Reviews provided by Syndetics

CHOICE Review

This big book combines the usual costing and equipment sizing information that other chemical plant design books include, with a detailed consideration of the developmental steps used to arrive at a process flow diagram. Hence it forms the basis for a more complete and modern plant and process design course sequence than most of its competitors. After an introductory section on the various forms of flow diagrams, there are sections on engineering economic analysis, technical analysis of system performance, synthesis and optimization of a process flow diagram, and a concluding section on the professional environment of engineers. The economic analyses use computer-generated equipment cost data that are available on the enclosed compact disc. The process synthesis is done using CHEMCAD; the structure and use of this and other simulators are discussed, as are the bases of the technical data packages on which they depend. Appendixes supply the equation and curves for the cost data and also the preliminary process design information for four processes used as examples throughout the book. An excellent work for the teaching of plant and process design, but without the performance and property data that a practicing engineer might need. Upper-division undergraduates. L. A. Wenzel; Lehigh University

Author notes provided by Syndetics

Richard Turton is professor of chemical engineering and professor in the Statler College of Engineering and Mineral Resources at West Virginia University. He has taught WVU's senior design course for more than twenty-five years.

Richard C. Bailie , professor emeritus at WVU, taught chemical engineering design for more than twenty years. He has extensive experience in process evaluation, pilot plant operation, and plant startup.

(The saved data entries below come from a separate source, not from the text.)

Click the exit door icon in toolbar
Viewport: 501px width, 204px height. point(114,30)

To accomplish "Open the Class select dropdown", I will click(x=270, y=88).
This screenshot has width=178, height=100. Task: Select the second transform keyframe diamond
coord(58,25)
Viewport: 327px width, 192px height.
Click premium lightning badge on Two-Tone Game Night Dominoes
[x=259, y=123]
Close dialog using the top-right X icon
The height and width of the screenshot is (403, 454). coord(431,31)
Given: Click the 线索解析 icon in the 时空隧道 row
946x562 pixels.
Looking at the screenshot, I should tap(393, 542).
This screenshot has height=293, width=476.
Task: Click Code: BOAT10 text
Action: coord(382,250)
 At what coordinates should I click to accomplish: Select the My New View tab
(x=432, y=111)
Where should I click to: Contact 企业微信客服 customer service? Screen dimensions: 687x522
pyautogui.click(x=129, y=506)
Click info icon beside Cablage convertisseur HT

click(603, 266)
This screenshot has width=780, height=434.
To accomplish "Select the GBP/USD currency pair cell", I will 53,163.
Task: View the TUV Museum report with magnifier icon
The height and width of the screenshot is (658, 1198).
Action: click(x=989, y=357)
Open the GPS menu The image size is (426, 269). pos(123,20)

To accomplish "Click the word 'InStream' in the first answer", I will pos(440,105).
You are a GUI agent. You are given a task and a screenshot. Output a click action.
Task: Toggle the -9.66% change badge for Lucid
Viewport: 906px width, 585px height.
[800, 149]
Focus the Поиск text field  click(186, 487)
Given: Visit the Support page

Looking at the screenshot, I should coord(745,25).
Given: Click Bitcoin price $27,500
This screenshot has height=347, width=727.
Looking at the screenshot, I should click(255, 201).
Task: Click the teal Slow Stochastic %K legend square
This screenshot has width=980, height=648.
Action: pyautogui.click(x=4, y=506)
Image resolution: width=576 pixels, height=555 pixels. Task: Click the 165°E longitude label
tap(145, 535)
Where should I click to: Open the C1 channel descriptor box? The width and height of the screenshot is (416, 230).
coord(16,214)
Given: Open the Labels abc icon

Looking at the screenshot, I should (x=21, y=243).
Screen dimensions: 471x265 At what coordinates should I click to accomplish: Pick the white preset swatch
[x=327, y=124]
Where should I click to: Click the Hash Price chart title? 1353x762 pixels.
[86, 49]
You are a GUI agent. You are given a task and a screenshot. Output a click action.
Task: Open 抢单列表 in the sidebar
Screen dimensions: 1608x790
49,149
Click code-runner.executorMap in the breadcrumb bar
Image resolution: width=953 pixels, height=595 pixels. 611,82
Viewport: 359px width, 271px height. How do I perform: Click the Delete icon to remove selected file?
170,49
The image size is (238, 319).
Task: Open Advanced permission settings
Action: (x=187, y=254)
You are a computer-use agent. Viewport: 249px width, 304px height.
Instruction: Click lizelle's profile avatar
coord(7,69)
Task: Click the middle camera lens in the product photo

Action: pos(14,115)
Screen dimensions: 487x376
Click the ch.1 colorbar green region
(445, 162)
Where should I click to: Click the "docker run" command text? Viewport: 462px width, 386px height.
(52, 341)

Wallace B. Whiting , professor emeritus at the University of Nevada, Reno, has practiced and taught chemical process design for more than twenty-four years.

Joseph A. Shaeiwitz has been involved in WVU's senior design sequence and sophomore- and junior-level integrated design projects for twenty years.

Debangsu Bhattacharyya , associate professor in the department of chemical engineering at WVU, has worked in computer-aided simulation, design, construction, and in the operation of a large petroleum refinery for more than ten years.